No país mais poderoso do planeta, a métis não existe. Os norte-americanos que comandam o Google e o Facebook não pediram aos seus usuários (ou aos governos deles) licença antes de facilitarem à NSA o acesso às informações privadas deles. Os programadores da Microsoft não se recusaram a criar portas nos fundos nos programas que seriam vendidos em outros países prevendo que isto poderia acarretar um imenso conflito diplomático entre os EUA e seus aliados tradicionais. O próprio governo dos EUA não teve a decência de comunicar aos seus parceiros e à comunidade internacional o que pretendia fazer. Muito pelo contrário, a Casa Branca agiu como se a Lei Internacional, que garante a soberania dos outros países e o sigilo da comunicação dos cidadãos de todos Estados membros da ONU, não existisse, não estivesse em vigor ou pudesse ser simplesmente ignorada.

Os norte-americanos que criaram o novo pesadelo orwelliano e que o apoiam certamente acreditam que Deus já lhes concedeu a graça, que eles não precisam fazer absolutamente nada para ser salvos ou, no limite, que tudo que eles fizeram, fazem ou farão será aprovado pela divindade.
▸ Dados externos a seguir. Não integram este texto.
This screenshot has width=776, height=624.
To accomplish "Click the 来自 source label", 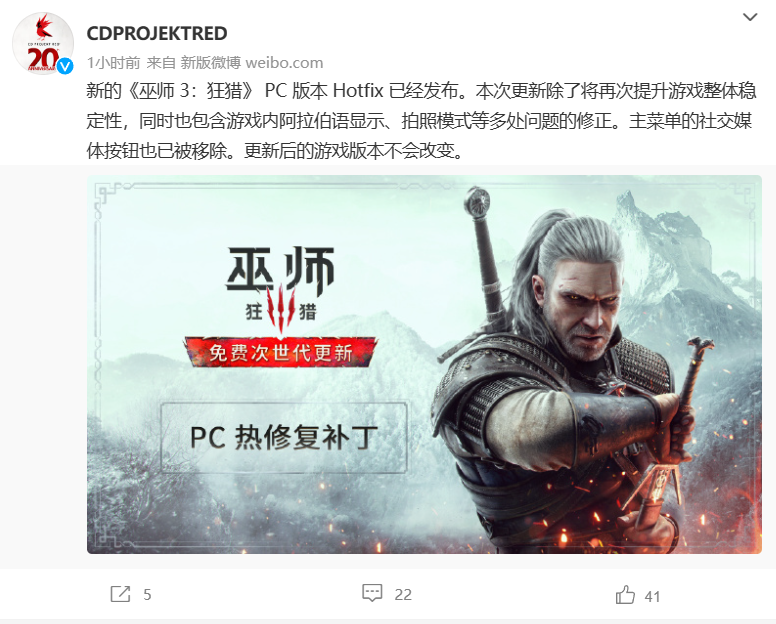I will pyautogui.click(x=161, y=63).
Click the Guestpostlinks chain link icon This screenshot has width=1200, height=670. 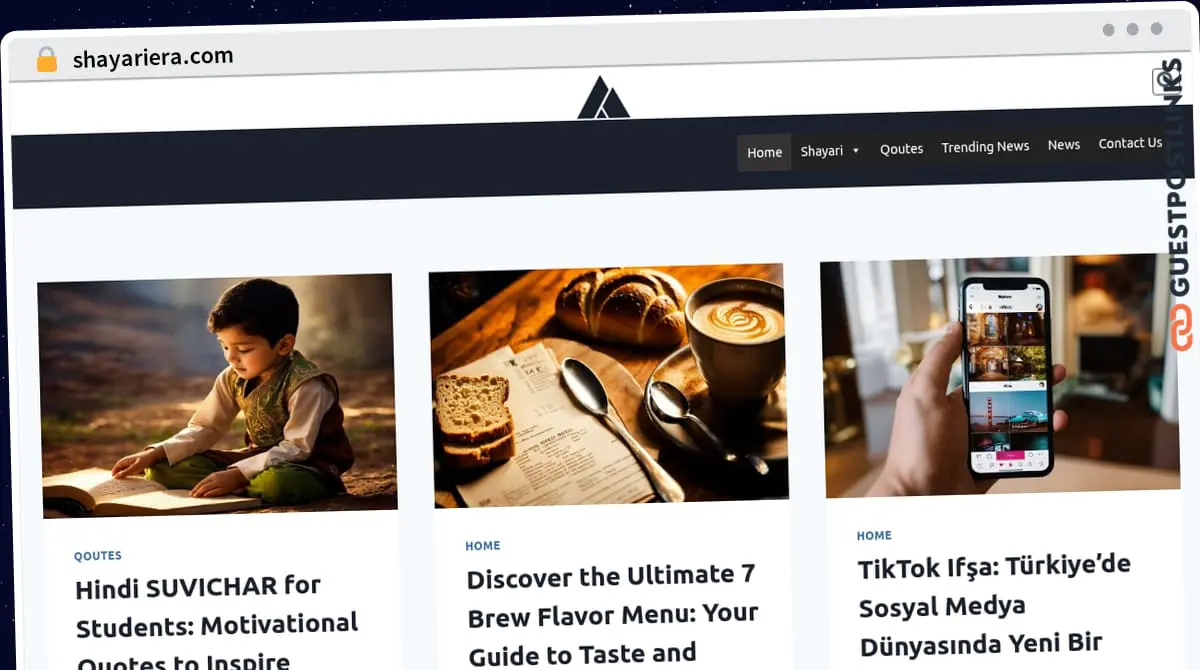click(1182, 328)
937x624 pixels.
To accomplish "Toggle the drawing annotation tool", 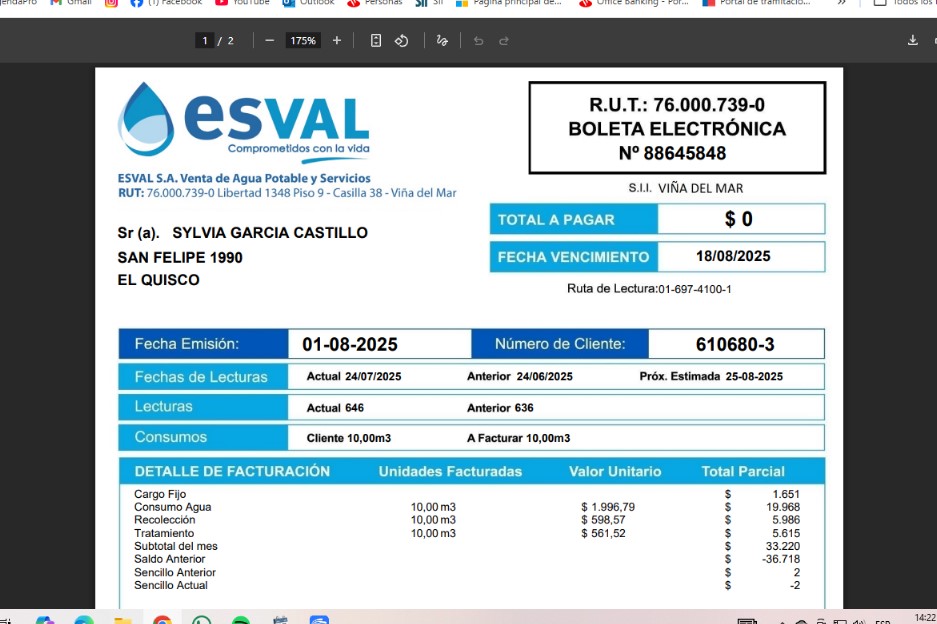I will click(442, 41).
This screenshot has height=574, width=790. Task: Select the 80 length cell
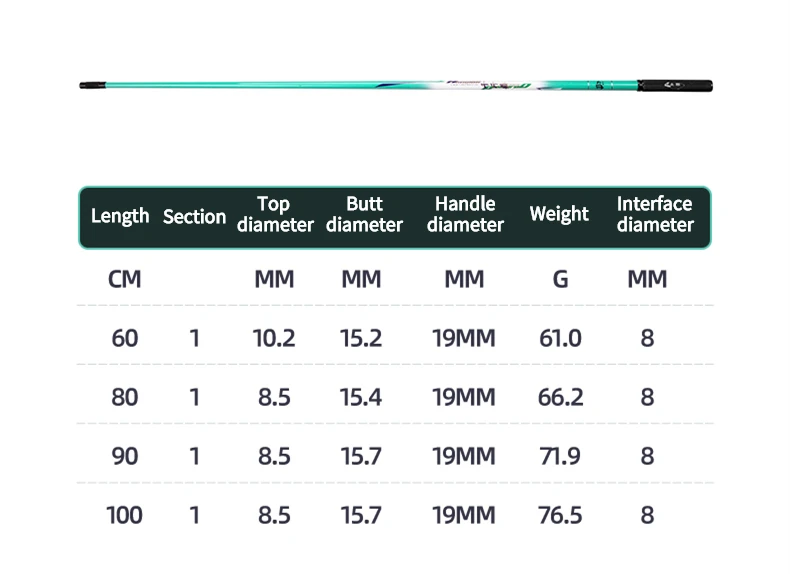(125, 398)
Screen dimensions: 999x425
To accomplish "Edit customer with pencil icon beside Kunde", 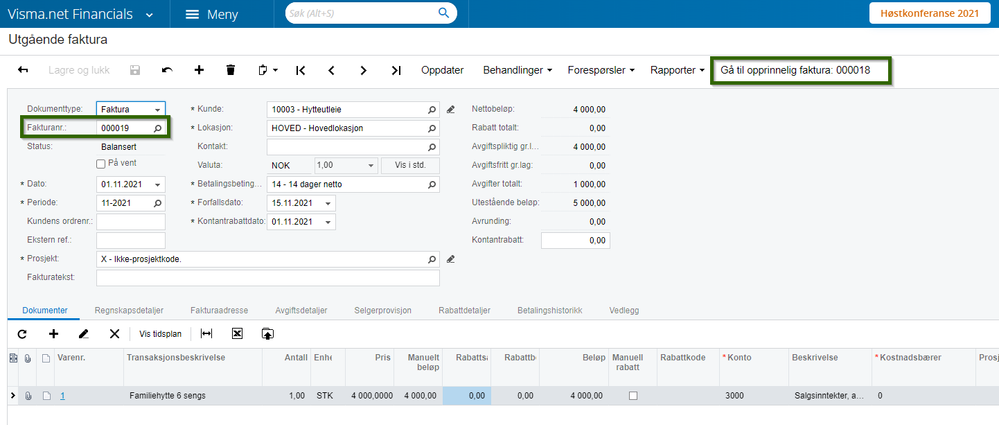I will pyautogui.click(x=451, y=109).
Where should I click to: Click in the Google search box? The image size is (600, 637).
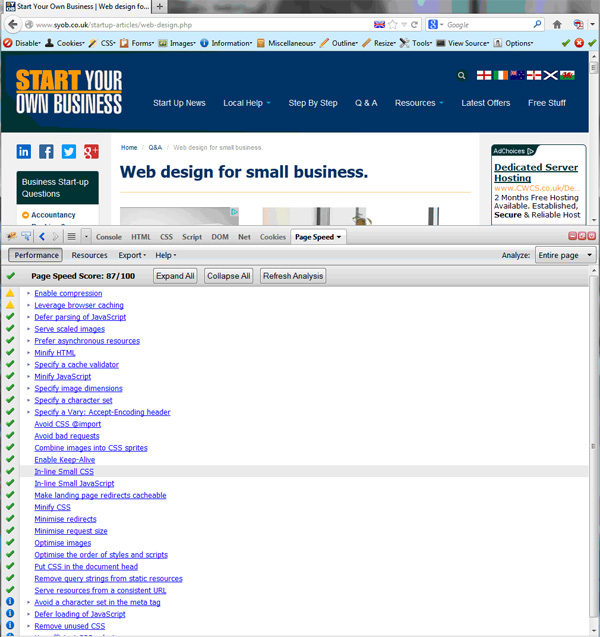coord(485,24)
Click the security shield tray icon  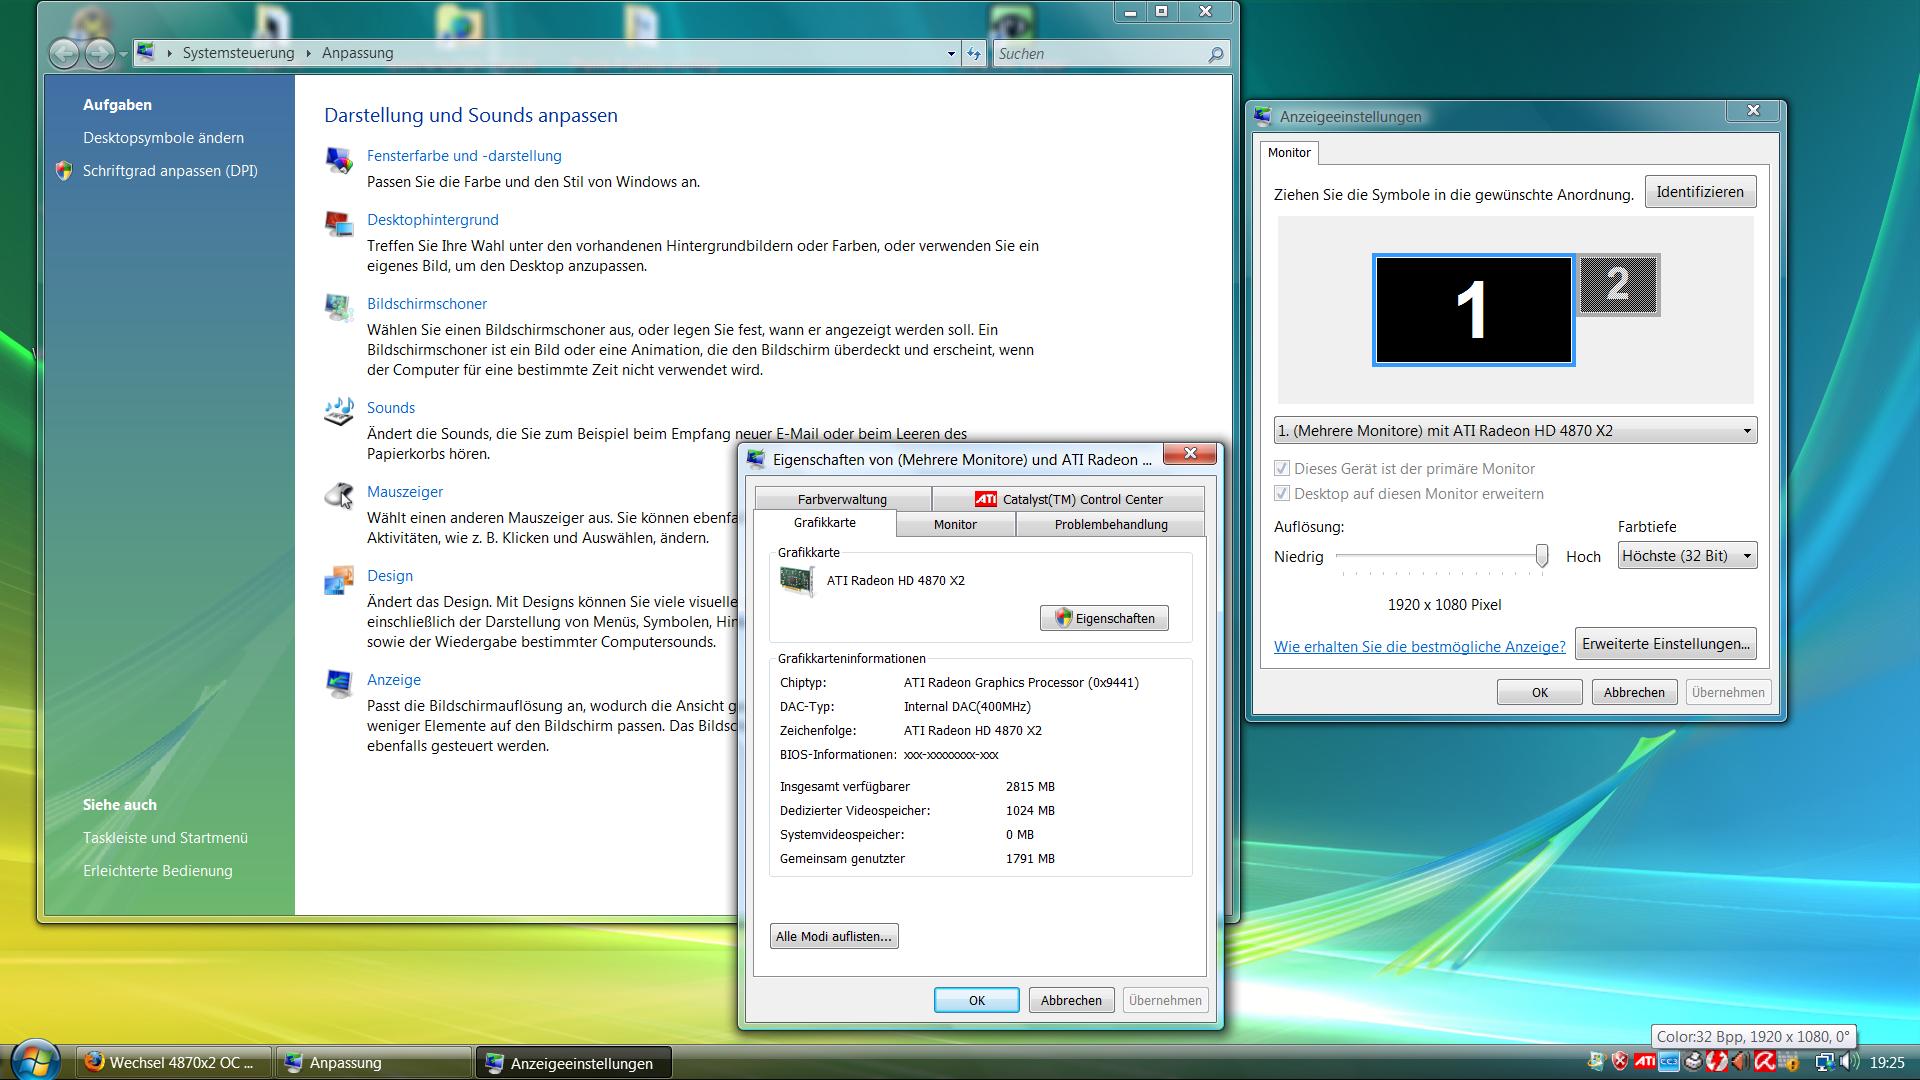[x=1620, y=1061]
Isto explica, por exemplo, porque os EUA chegou ao absurdo de espionar até o Papa, como se o sorridente e inofensivo Francisco fosse uma espécie de Senhor da Guerra Medieval capaz de movimentar exércitos poderosos ad urbe et orbi. Todavia, esta estranha religião norte-americana que pretende nos obrigar (e que de fato já nos obrigou) a compartilhar todas as nossas informações com os analistas da NSA, que justifica as invasões realizadas nos computadores e até nos celulares dos governantes que nós elegemos, não vai conseguir interromper o curso da História.

Prova disto é que um único analista da NSA dotado de métis foi capaz transformar o sonho norte-americano de controle absoluto da internet numa oportunidade para sua verdadeira democratização. Tudo isto à revelia da Casa Branca e contra a vontade dos políticos e religiosos que apoiaram e apoiam a edificação do império virtual que começou a ser destroçado por Snowden. Apesar da esmagadora maioria das pessoas comuns que usam a internet não conhecer o suficiente de programação para poder se proteger do Leviatã virtual, milhões de pessoas aprenderam que a métis de um único especialista em computação foi capaz de mudar todo o cenário mundial. A tecnologia que produziu o universo do controle e a religião moral politizada que acreditava poder controlá-lo foram abaladas pelo imponderável, foram sobrepujadas por um tipo de inteligência que era muito valorizada pelos gregos (mas que infelizmente andava meio esquecida nos últimos tempos).

Oxalá a métis de Snowden acorde nossas próprias argúcias intelectuais. Pois assim, poderemos apoiar nossos governos contra o império virtual criado pelos EUA e, ao mesmo tempo, afogar os norte-americanos em informações irrelevantes impedindo-os de ter acesso ao que realmente interessa. A FSB orientou seus analistas a voltarem a usar máquinas de escrever. A métis dos russos, como se vê, ativou-se rapidamente. E a do governo brasileiro? Por quanto tempo o Brasil ainda permitirá que os espiões norte-americanos violem nossa privacidade, inclusive usando bases dentro do nosso território?